Why Netflix's 'Pieces of a Woman' Is Already a Controversial Movie
The opening sequence is intense.
For good or ill, the beginning of Netflix's Pieces of a Woman is astounding. About six minutes in starts an unbroken take that lasts for more than 20 minutes in which Vanessa Kirby's character Martha, a professional woman in the Boston area, goes into labor at her home. She wants to have a home birth, but it's clear pretty quickly that something is going to go wrong. Horribly so.
The midwife who she had hired is not available, so a substitute, Eva (Molly Parker), comes. The camera circles around Martha as the labor intensifies, allowing the audience to feel every burp and grunt and scream. The false calm dissolves into panic as her pain spreads. Eva and Martha's husband (Shia LaBeouf) started debate as to whether to call an ambulance, as Eva tries to maintain that everything is under control.
Throughout the entire harrowing sequence, it's hard not to be taken in by director Kornél Mundruczó's virtuosic filmmaking, which relishes in the beauty of this trauma. It's also quite obvious that this is headed into tragedy, even though there is a brief glimmer of hope in the final moments of the birth. Any relief is then ripped away as the color drains from Eva's face and her smile of success turns into horror.
Ever since Pieces of a Woman premiered on the largely virtual fall film festival circuit last year, its opening has been talked about as either something you must see because of how skillfully it is executed and how extraordinarily precise Kirby's performance is, or something you must avoid given how realistically brutal it is—especially if you are a new parent or expecting a child. As the movie finally debuts on Netflix, it is destined to become the subject of both praise and controversy.
It's also just the beginning of a two hour and seven minute long film, the rest of which becomes muddled thanks to thin characterization and a trial plotline that draws attention away from its central exploration of grief. Positioning itself as an exploration of Martha's psyche after her unimaginable loss, the screenplay, written by Mundruczó's partner Kata Wéber, struggles to find its center.
The Crown's Kirby, already the subject of Oscar chatter, is undeniably excellent, but the nuances of her performance are drowned in half-baked plots. As Martha's mother, Ellen Burstyn is charged with playing a caricature hellbent on getting legal justice her daughter doesn't seem to want. Meanwhile, the portrait of a marriage unraveling in the face of extreme sorrow is stifled by LaBeouf's stilted portrayal of a man whose lower social status is never fully explored, rather used as some kind of personality signifier. Since Pieces of a Woman's debut, LaBeouf's ex-girlfriend musician FKA Twigs has filed a lawsuit detailing extensive and galling allegations of abuse against the actor.

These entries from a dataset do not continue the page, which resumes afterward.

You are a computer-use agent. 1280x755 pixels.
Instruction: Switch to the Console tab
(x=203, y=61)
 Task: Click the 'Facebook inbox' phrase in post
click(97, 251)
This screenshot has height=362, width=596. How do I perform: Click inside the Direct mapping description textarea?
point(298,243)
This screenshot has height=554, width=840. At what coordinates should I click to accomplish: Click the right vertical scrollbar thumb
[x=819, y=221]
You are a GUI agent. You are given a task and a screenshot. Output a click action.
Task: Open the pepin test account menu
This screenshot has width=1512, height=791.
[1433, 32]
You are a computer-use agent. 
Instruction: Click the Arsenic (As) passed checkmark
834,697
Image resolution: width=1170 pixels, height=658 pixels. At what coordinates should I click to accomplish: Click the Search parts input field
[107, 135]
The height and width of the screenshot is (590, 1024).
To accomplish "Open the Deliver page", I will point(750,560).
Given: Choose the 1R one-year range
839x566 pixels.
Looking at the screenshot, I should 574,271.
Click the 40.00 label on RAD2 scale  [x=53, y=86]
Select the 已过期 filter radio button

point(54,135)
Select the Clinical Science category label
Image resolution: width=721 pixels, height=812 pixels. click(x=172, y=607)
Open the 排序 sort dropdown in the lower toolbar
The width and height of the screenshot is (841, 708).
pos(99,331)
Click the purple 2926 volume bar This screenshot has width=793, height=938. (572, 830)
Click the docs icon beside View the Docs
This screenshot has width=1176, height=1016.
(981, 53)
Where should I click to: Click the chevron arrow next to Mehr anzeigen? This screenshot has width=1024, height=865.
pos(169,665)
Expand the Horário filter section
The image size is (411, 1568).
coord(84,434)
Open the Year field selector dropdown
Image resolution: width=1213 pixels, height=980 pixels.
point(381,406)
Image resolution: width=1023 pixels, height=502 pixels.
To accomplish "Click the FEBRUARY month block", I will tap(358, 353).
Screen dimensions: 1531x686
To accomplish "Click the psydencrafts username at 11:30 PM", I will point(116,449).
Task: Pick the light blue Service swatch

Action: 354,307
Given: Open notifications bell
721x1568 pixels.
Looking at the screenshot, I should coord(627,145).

This knowledge makes all of his scenes particularly troubling, but especially complicate an instance where his character tries to coerce Kirby's into sex, which was already upsetting and under-explored.
Unrelated to LaBeouf's unfortunate casting, the backstory of Pieces of a Woman makes it difficult, in some ways, to criticize Mundruczó and Wéber's choices: They have said that the otherwise "highly fictionalized" story was inspired by the loss of their own child. That personal experience is most evident in what is essentially the traumatic prelude, which is both distressingly real and highly stylized. (Kirby, for her part, watched a woman giving birth for research.)
When I first watched the film during its run at the Toronto International Film Festival, I found myself gasping in shock and holding back tears during the birth scene. But as soon as it was over, I was angry. I had been bracing myself for the impact of the loss of the infant, which anyone could foresee, and felt almost suckered by Mundruczó's cinematic flourishes and the energetic camerawork of cinematographer Benjamin Loeb. It was impressive, but for what purpose? To make the audience feel worse about something that is already devastating? To render a viewer numb to everything else that would follow? The intense precision of the first 20 minutes render Martha's agony to an exercise in cynicism, jostling the audience's emotions.